Reading the Wikipedia article about SVMs, I noticed
More formally, a support vector machine constructs a hyperplane or set of hyperplanes in a high- or infinite-dimensional space, which can be used for classification, regression, or other tasks.
I continued with "A Tutorial on Support Vector Machines for Pattern Recognition" by Christopher JC Burges and stumbled over the following (please not that $x \cdot y$ is the dot product):
Now suppose we first mapped the data to some other (possibly infinite dimensional) Euclidean space $\mathcal{H}$, using a mapping which we will call $\Phi$: $$\Phi : \mathbb{R}^d \rightarrow \mathcal{H}$$ Then of course the training algorithm would only depend on the data through dot products in $\mathcal{H}$, i.e. on functions of the form $\Phi(\mathbf{x}_i)\cdot \Phi(\mathbf{x}_j)$. Now if there were a “kernel function” $K$ such that $K(\mathbf{x}_i, \mathbf{x}_j) = \Phi(\mathbf{x}_i)\cdot\Phi(\mathbf{x}_j)$, we would only need to use $K$ in the training algorithm, and would never need to explicitly even know what $\Phi$ is.
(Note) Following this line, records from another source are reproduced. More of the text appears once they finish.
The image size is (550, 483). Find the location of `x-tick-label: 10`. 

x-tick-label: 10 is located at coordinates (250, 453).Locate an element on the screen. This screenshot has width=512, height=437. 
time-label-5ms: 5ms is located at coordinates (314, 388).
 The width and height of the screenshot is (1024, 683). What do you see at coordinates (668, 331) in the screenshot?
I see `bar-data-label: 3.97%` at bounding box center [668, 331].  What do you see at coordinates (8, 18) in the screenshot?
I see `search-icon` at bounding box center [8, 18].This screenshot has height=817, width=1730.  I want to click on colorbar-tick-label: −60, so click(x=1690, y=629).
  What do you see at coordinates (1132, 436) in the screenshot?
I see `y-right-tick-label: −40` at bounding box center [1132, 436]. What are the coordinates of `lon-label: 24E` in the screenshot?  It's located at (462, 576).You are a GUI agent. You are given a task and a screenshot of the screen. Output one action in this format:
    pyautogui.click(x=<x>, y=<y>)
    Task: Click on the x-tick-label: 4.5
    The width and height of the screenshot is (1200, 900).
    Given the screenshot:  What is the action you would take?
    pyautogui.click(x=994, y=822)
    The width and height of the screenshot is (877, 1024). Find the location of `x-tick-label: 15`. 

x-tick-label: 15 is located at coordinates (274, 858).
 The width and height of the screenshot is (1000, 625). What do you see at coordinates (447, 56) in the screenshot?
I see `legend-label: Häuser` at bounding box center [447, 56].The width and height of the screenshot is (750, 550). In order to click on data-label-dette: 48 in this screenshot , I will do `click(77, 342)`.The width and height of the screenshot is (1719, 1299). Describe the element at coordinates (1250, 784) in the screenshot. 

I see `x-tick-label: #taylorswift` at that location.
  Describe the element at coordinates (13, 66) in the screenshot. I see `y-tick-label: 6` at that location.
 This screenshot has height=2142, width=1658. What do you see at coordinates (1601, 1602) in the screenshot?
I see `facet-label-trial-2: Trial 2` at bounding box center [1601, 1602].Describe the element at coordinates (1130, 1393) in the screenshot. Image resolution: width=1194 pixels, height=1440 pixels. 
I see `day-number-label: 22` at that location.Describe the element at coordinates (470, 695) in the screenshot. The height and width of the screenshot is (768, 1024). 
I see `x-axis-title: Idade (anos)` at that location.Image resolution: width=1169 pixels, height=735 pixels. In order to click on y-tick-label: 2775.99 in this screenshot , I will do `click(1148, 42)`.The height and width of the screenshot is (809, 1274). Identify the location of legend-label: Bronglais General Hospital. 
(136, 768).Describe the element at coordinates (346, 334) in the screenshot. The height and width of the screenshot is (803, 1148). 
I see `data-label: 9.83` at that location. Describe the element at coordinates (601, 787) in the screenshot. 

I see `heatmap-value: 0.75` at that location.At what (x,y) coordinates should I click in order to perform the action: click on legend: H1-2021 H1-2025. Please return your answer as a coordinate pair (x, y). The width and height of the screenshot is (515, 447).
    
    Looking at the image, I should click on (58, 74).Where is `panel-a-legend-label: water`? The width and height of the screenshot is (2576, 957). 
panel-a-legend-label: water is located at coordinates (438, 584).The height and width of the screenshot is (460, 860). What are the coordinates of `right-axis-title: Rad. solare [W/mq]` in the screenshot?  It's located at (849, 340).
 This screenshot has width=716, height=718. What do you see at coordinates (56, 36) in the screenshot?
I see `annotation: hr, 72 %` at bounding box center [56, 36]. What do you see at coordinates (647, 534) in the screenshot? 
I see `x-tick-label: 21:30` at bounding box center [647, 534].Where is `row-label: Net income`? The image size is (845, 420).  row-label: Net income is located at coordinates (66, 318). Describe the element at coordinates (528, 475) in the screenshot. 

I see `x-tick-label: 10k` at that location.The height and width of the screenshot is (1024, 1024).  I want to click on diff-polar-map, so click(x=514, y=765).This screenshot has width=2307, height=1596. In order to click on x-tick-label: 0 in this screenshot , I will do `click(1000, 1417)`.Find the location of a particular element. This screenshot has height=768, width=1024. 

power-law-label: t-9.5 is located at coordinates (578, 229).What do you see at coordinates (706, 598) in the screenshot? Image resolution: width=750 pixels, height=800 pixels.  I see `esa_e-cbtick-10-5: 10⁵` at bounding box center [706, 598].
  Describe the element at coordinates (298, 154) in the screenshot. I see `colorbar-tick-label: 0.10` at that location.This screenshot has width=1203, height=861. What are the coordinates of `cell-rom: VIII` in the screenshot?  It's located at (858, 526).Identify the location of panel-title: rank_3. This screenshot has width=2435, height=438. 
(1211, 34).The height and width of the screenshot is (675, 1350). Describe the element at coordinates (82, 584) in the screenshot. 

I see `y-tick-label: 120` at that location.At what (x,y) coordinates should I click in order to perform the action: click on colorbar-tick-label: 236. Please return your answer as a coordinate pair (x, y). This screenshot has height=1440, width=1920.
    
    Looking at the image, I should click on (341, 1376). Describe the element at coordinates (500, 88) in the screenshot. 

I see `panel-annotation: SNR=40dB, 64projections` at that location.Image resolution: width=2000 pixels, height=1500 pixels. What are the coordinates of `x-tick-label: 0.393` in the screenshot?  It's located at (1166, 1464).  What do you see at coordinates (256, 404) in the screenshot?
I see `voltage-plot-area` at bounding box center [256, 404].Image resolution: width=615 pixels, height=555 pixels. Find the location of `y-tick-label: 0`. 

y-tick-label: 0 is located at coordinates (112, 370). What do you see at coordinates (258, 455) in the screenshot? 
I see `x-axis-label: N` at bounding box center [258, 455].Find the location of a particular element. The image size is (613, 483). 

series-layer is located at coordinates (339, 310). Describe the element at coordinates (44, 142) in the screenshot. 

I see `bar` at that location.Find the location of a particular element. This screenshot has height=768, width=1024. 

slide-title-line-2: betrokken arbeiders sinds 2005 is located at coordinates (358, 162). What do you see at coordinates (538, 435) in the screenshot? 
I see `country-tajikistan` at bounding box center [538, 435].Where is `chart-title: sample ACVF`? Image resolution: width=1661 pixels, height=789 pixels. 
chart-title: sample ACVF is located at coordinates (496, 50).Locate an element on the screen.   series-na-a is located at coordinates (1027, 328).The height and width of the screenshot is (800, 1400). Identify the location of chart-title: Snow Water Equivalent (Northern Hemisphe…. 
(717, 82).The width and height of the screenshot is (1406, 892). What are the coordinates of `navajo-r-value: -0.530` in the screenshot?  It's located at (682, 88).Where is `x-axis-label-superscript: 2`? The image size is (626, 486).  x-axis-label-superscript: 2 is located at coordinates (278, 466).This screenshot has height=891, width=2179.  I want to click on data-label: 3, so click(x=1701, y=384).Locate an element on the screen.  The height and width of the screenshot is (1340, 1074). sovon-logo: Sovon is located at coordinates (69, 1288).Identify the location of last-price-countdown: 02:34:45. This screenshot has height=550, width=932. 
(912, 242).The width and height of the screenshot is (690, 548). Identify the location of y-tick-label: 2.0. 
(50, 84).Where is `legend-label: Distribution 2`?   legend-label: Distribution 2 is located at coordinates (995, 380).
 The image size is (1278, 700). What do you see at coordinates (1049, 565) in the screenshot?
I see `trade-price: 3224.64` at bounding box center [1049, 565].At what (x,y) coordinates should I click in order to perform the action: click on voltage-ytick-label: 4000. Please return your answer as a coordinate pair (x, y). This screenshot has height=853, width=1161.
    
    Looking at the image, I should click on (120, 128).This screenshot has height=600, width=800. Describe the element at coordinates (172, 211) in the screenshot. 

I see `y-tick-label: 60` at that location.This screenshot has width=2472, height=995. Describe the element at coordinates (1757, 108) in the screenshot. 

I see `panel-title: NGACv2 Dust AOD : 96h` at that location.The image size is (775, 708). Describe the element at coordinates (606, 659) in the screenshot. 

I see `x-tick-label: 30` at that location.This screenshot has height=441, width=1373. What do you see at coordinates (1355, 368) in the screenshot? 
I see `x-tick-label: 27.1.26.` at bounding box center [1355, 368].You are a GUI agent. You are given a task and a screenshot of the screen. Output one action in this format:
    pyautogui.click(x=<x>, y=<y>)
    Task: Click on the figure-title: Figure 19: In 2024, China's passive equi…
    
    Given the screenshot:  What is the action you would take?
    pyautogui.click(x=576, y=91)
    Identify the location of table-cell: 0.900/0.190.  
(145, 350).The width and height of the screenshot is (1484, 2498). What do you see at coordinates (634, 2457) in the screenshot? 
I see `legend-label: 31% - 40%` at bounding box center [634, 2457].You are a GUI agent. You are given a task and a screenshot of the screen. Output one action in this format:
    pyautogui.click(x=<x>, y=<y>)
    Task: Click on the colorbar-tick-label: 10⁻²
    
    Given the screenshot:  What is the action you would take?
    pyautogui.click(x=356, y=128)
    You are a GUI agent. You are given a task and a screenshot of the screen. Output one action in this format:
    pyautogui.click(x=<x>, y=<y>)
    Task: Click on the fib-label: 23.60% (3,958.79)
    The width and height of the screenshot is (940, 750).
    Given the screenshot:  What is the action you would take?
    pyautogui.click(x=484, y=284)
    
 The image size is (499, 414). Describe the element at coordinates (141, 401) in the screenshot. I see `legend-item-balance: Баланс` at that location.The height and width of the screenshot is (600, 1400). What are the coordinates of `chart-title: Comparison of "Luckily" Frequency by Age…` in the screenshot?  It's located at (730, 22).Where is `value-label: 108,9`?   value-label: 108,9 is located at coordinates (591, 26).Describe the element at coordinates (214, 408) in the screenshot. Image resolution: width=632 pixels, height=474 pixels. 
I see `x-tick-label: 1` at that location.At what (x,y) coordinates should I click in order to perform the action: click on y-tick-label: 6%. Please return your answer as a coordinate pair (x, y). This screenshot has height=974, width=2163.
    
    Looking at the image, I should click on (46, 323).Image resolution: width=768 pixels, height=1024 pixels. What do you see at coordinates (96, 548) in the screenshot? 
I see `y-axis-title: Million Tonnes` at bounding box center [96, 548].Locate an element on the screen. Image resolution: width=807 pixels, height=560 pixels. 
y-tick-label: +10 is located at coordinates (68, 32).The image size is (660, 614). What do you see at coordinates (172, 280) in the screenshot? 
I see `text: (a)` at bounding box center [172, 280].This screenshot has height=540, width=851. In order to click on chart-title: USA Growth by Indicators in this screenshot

One example is $$K(\mathbf{x}_i, \mathbf{x}_j ) = e^{- \| \mathbf{x}_i - \mathbf{x}_j\|^2 / 2 \sigma^2}$$ In this particular example, $\mathcal{H}$ is infinite dimensional, so it would not be very easy to work with $\Phi$ explicitly.
I have three questions which are closely related to this. I am happy with any answer which answers any of my questions:
- Why would $\mathcal{H}$ be infinitely dimensional in this case?
- What is $\Phi$ in this case?
- In other sources I read that the Kernel function has to be positive definite. Why?